10 Year Old Increase in Lying - I Am at a Loss....

Updated on October 03, 2011
L.N. asks from Nashville, TN
19 answers

I have a wonderful, sweet 10 year old boy, who, until recently has given me so few problems I kind of wondered what all the fuss was about with parenting boys. May be a little stretch there - but, he is a really good kid :o)

Anyway, recently, as in the past few months, we have noticed a steep increase in lying. The majority of them are downright stupid, really little, don't matter much in the scheme of things kind of lies; and I just don't understand why he is lying in the first place. So, we have come up with a punishment; for each lie you get caught in, you earn three days of oatmeal for breakfast. The point is, lying isn't right, no matter what "size" lie it is, lying is not to be excused or condoned.

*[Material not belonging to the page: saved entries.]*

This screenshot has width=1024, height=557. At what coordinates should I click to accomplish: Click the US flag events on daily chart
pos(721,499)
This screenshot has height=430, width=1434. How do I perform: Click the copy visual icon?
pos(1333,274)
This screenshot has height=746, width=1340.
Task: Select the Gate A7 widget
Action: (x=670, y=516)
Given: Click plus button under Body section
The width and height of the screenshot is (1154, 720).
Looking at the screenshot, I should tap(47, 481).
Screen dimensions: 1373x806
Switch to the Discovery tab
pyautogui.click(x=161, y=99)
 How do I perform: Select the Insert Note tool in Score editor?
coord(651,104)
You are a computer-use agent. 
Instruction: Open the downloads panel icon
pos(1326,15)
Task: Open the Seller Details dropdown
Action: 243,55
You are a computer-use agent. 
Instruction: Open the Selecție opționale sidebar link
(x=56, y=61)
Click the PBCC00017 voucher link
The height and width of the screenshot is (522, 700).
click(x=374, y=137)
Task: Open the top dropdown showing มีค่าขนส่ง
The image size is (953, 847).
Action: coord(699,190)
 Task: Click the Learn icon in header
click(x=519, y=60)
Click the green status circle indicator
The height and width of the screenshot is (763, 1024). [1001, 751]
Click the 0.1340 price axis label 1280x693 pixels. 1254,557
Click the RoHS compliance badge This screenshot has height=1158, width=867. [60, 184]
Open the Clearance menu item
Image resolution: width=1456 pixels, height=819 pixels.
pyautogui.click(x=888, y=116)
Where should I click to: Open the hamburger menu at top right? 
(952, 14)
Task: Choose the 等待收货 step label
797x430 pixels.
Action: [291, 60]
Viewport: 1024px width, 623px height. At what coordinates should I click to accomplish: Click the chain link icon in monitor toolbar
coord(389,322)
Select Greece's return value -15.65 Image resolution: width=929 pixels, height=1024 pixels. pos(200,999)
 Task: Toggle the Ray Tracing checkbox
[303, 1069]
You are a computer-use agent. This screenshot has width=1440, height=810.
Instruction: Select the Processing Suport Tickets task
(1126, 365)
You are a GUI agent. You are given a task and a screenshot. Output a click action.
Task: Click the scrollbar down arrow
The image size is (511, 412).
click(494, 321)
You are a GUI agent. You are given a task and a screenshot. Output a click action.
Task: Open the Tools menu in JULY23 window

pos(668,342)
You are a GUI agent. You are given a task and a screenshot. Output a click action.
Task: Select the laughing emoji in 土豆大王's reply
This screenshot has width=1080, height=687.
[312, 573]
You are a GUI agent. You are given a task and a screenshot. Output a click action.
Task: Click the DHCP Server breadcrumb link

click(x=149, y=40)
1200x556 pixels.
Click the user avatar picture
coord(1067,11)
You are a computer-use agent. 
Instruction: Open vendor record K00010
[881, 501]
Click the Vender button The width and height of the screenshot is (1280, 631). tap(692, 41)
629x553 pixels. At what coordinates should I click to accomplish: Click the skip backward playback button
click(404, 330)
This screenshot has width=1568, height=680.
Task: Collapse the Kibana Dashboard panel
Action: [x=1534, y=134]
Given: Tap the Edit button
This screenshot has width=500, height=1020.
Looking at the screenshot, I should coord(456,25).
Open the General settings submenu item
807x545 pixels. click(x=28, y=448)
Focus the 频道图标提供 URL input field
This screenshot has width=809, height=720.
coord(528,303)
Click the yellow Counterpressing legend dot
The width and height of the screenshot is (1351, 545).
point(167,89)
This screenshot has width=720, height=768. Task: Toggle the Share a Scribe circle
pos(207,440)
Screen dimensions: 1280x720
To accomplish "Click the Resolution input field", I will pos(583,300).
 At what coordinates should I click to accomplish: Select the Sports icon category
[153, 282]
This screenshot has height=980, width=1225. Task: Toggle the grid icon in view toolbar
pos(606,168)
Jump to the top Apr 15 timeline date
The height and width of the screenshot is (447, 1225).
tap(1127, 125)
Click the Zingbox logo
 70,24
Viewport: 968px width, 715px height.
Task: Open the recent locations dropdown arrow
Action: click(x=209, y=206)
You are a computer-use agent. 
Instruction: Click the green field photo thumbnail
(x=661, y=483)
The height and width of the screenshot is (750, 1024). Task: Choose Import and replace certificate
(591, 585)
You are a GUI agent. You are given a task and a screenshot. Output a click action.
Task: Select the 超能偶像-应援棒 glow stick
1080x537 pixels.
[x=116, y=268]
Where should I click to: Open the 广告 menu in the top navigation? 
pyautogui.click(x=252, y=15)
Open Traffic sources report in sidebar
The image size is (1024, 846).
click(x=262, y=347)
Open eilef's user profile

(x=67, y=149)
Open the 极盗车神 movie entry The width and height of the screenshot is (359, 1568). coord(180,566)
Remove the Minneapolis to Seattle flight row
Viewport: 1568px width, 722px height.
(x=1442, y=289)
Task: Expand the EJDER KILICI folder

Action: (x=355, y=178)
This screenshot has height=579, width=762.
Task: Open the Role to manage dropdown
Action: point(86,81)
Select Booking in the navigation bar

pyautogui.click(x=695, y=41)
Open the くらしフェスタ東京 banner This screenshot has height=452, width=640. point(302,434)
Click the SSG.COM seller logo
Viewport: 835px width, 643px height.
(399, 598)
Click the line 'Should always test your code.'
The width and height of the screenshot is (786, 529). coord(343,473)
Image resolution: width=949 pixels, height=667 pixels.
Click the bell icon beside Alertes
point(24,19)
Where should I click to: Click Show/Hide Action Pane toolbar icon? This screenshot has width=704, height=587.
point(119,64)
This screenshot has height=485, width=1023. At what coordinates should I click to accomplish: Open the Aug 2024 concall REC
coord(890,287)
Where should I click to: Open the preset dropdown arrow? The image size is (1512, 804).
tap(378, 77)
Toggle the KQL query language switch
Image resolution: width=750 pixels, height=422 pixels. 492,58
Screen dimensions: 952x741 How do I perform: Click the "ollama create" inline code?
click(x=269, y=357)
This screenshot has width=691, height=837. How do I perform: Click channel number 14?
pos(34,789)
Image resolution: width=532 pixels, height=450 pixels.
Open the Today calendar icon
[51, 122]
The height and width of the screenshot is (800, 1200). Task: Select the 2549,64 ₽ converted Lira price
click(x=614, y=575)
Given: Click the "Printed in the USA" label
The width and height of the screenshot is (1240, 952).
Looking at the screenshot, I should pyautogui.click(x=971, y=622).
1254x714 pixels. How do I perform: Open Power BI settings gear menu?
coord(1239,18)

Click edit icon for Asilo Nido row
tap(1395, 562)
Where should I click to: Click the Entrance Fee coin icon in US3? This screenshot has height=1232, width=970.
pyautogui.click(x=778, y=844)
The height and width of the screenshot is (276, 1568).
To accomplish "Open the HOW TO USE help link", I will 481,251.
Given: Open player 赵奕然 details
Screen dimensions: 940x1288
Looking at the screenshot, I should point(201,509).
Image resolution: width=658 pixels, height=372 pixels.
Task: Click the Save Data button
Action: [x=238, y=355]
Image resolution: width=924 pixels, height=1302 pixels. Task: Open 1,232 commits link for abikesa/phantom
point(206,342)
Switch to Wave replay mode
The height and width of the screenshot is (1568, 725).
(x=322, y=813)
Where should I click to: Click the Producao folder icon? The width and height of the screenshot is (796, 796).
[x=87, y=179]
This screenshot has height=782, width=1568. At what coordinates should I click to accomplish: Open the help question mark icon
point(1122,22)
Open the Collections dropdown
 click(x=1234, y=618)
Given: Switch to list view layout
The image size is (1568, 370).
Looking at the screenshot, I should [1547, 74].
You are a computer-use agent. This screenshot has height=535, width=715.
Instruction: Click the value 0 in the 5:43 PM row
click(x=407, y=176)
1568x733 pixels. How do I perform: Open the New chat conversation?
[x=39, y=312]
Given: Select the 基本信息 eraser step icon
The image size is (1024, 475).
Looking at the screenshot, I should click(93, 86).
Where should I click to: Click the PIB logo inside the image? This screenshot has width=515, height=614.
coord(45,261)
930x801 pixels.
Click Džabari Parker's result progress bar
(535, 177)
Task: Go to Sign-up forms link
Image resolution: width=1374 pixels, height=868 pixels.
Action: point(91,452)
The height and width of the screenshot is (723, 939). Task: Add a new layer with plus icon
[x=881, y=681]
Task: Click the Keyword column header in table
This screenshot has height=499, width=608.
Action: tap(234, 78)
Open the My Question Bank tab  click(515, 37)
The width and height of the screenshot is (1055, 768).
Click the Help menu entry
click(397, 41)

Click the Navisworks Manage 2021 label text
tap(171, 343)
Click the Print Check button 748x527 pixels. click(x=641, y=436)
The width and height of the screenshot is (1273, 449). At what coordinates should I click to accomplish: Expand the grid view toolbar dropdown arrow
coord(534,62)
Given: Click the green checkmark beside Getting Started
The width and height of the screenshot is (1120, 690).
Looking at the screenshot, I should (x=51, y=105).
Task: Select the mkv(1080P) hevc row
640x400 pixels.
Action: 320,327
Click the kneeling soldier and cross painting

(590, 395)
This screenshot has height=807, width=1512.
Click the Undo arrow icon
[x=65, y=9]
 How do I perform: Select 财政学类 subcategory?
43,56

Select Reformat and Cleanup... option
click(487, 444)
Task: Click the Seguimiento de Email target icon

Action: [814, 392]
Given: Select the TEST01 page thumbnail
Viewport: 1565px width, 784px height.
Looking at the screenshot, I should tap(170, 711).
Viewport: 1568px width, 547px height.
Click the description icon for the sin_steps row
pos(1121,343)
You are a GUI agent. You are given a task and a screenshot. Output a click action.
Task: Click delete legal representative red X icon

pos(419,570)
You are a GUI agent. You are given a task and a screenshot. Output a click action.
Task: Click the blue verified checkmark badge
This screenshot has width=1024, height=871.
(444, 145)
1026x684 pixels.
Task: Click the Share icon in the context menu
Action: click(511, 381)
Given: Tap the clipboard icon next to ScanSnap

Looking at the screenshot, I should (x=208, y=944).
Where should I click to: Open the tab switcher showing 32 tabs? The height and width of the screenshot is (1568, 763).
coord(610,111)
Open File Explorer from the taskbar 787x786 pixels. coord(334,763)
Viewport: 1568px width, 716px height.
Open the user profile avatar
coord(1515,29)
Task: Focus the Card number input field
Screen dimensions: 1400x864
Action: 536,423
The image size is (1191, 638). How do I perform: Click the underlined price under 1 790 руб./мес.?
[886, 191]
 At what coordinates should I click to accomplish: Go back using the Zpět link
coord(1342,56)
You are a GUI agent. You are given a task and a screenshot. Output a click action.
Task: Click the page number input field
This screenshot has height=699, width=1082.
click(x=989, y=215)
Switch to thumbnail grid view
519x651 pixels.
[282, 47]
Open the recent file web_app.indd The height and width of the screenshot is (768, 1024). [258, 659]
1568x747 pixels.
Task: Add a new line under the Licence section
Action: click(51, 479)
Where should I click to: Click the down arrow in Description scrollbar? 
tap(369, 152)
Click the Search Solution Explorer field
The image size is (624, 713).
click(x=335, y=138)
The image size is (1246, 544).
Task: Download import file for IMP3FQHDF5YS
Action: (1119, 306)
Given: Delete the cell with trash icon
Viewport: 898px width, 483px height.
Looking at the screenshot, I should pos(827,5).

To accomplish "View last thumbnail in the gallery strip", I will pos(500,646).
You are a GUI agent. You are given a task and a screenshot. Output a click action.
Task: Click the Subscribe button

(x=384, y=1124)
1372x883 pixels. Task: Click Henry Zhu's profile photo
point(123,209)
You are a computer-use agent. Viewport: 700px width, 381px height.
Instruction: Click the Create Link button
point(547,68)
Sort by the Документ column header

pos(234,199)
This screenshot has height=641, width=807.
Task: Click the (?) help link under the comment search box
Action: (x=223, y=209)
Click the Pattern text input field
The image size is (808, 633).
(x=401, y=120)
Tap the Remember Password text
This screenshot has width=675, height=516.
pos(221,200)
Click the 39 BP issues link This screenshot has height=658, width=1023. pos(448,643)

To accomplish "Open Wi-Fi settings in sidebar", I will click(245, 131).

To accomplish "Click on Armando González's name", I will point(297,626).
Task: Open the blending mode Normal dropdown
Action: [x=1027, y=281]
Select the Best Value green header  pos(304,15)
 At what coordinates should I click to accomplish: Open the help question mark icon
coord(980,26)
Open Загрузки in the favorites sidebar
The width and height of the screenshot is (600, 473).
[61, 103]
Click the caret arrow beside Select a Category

Here's a for instance: last weekend he gets caught in a pretty big deal lie. He was lying about something, stupid, to get his sister in trouble, which is NOT okay. There were several lies in the midst of trying to convince of this, so he actually ended up grounded for the week - no tv, no ipod, no friends over, oatmeal for breakfast; with the condition that if he got caught lying while under restriction he would earn another week. For the most part this week has actually been enjoyable! He hasn't bothered us about TV or Ipod, he has read and played more; it has been okay, a lot less painful than we anticipated.
Fast forward to this morning. He has, literally, two hours until the restrictions are lifted. I have not been feelings well, so I slept in this morning. Around 10 I go out to the kitchen and ask him if he has eaten breakfast, he says "yes". I asked him what he had (really this is all just morning chatter). He says, "oatmeal". Immediately, my flags go up, he NEVER makes his own oatmeal, he hates the stuff.... I wandered over to the cupboard, without saying anything to him, to look into the box of oatmeal packets, I see that there are none missing. "umm....N? What kind did you have?" "Cinnamon roll" I hold the box out, I look in the trash, "then how come there are no packets in the trash." Silence....... "Did you just lie to me? Silence.......... "Why would you lie about something like this?" "because I am not hungry and I wasn't planning on eating this morning."

Ok, ladies - seriously?!?!?! What a stupid lie? And only a couple of hours away from being ungrounded?? This is the kind of cycle he has gotten himself into and I don't feel like anything we do really makes a difference. And this morning I am just at a loss. I don't know what to do. Lying is something my husband and I won't tolerate, but he just seems to have no regard for that. And, like I said, almost always it is stupid, little, not worth lying about, stuff.

Suggestions? Thoughts?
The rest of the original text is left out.